In summary, particularly for Caucasians, UGT1A1*28 seems to be a good predictor for neutropenia (all irinotecan doses) and diarrhea (doses > 125 mg/m2). UGT1A1*28 is also significantly associated with an increased risk for diarrhea in Asian patients at irinotecan doses > 125 mg/m2. However, in Asian populations the UGT1A1*6 variant is more common and appears to be a more accurate predictor for neutropenia (all irinotecan doses) and diarrhea. In addition to UGT1A1*6 and UGT1A1*28, UGT1A1*93 is also significantly associated with irinotecan-induced toxicity. Less extensively studied polymorphisms such as UGT1A7*3 and UGT1A9*1, and drug transporter polymorphisms (ABCB1, ABCC5, ABCC2, ABCG1, SLCO1B1), may also be useful predictors for toxicity. Interestingly, CYP3A4*22 has not been studied thus far, while this SNP has shown relevance for many other CYP3A substrates [285,286,287]. In order to determine the true value of genotype-driven dosing of irinotecan, the efficacy of this dosing strategy should be evaluated prospectively. The inclusion of additional predictive genetic variants (e.g. UGT1A1*6, *93) in genotype-directed dosing schedules may improve their predictive value.
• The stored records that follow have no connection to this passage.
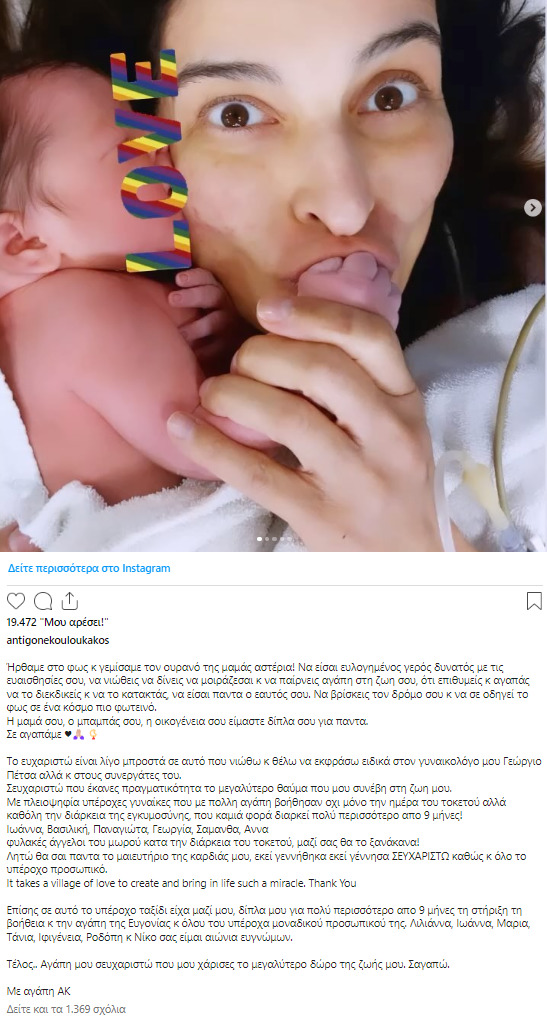Open the "Δείτε περισσότερα στο Instagram" link
The image size is (547, 1017).
click(89, 568)
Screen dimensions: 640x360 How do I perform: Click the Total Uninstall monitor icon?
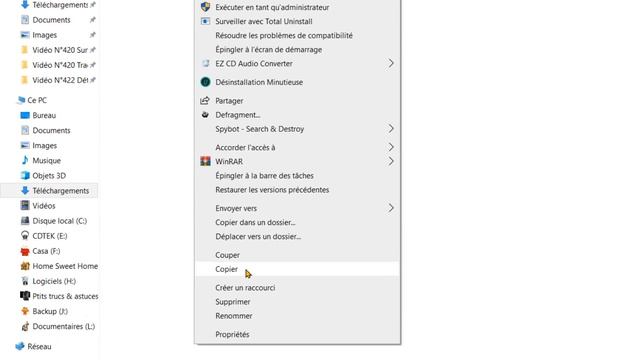click(205, 21)
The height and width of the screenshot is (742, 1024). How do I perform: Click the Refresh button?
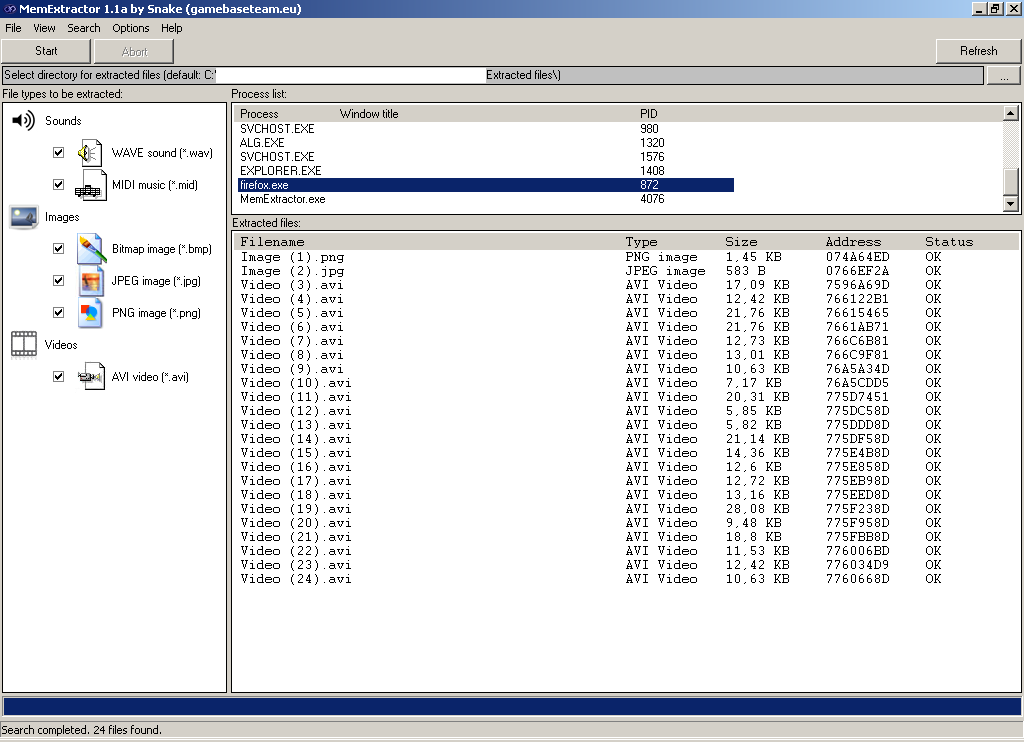[978, 51]
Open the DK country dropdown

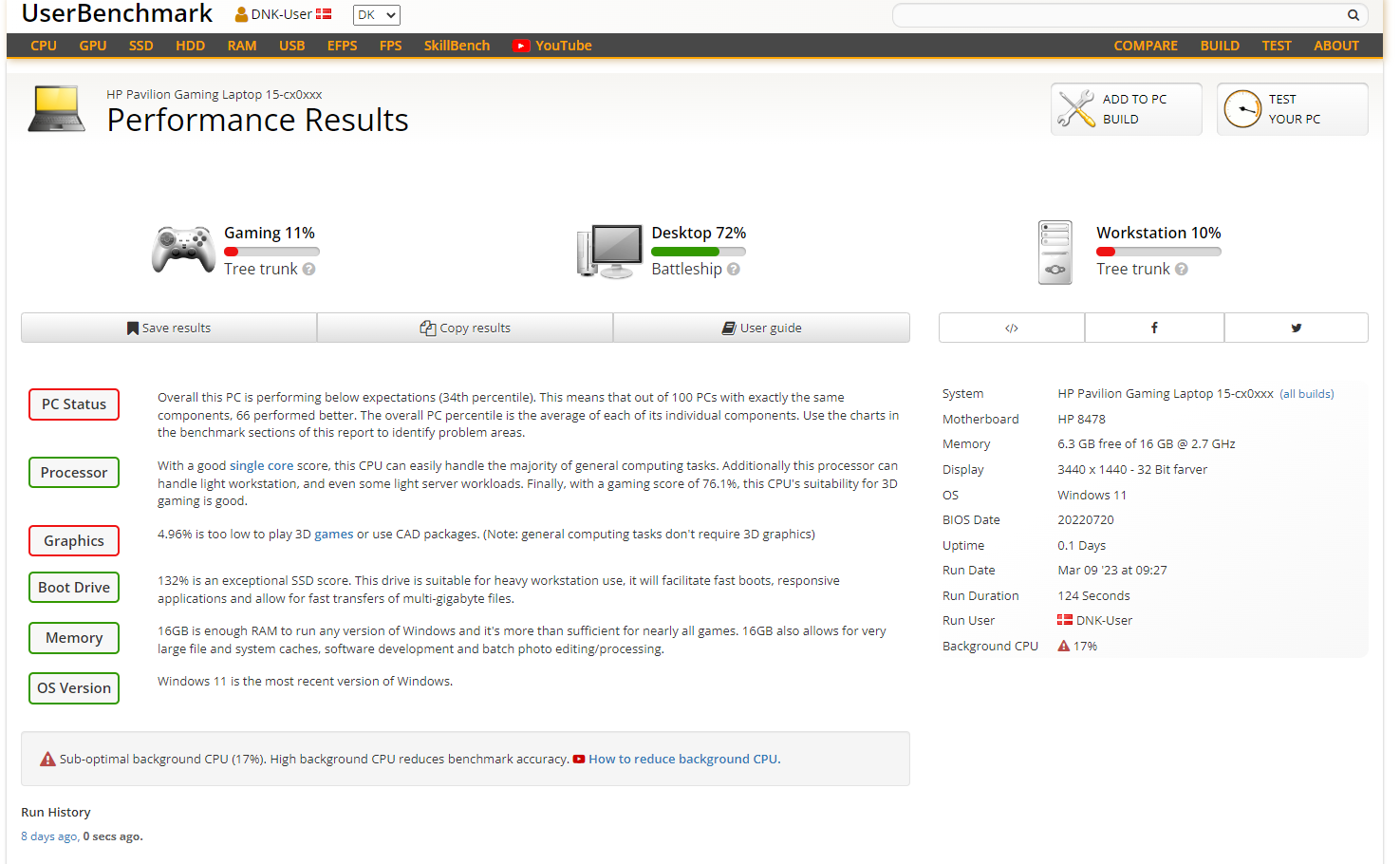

5 Conclusions and Future Perspectives

Irinotecan is a crucial anticancer drug in treatment regimens for several solid tumors. Many factors that contributed to the large interindividual pharmacokinetic variability have been elucidated. In the last decade, much progress has been made in unraveling the pharmacogenetic influence on systemic exposure, toxicity, and survival, however this knowledge has not yet been sufficiently translated into general clinical practice.

Based on the pharmacokinetic and pharmacogenetic data discussed in this review, we recommend dosing adjustments in the following situations:

  • Concomitant use of potent CYP3A4 inducers (e.g. rifampicin, phenytoin, phenobarbital, carbamazepine, SJW): avoid combination.

  • Concomitant use of potent CYP3A4 inhibitors (e.g. ketoconazole, itraconazole): avoid combination.

  • Caucasians: perform genotyping for UGT1A1*28. Consider at least a 25% reduction of starting dose in patients homozygous for UGT1A1*28.

  • Asians: perform genotyping for UGT1A1*6. Consider dose reduction of the starting dose in patients homozygous for UGT1A1*6. Exact dosing adjustments are as yet unknown.

Future research should prospectively investigate the added value of individualized irinotecan treatment based on patient characteristics, pharmacogenetics, and comedication. Furthermore, novel drug formulations such as liposomal forms of irinotecan could help to pharmacologically optimize irinotecan treatment.